* [Problem to work on] Copy the lines of the material verbatim, starting at the line containing "What do you see at coordinates (985, 258)" and ending at the line containing "Looking at the image, I should click on (2037, 1438).", with both of those lines included.

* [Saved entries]
::::

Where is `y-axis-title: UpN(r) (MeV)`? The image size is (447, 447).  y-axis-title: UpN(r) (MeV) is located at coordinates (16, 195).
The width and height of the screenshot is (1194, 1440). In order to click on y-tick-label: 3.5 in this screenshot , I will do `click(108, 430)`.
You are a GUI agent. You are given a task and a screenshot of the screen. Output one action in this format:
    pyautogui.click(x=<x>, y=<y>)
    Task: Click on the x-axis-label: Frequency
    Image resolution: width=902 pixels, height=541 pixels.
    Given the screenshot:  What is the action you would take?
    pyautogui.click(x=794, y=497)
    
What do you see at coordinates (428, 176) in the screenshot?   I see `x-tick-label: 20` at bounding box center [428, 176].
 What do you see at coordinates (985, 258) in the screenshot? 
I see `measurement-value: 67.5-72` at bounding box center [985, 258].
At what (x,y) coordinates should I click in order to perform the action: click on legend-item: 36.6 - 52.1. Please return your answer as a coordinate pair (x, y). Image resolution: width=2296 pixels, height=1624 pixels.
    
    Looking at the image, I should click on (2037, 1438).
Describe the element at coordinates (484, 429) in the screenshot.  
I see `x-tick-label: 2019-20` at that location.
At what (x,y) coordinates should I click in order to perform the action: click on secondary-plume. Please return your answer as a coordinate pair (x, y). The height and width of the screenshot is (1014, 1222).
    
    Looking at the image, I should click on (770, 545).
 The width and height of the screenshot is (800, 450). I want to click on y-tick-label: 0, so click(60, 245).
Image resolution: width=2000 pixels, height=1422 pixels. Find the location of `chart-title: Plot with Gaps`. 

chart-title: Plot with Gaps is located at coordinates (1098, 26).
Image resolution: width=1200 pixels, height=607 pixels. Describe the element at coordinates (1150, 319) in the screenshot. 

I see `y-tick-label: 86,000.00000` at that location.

::::

* [Reply]
 What do you see at coordinates (985, 258) in the screenshot? 
I see `measurement-value: 67.5-72` at bounding box center [985, 258].
At what (x,y) coordinates should I click in order to perform the action: click on legend-item: 36.6 - 52.1. Please return your answer as a coordinate pair (x, y). Image resolution: width=2296 pixels, height=1624 pixels.
    
    Looking at the image, I should click on (2037, 1438).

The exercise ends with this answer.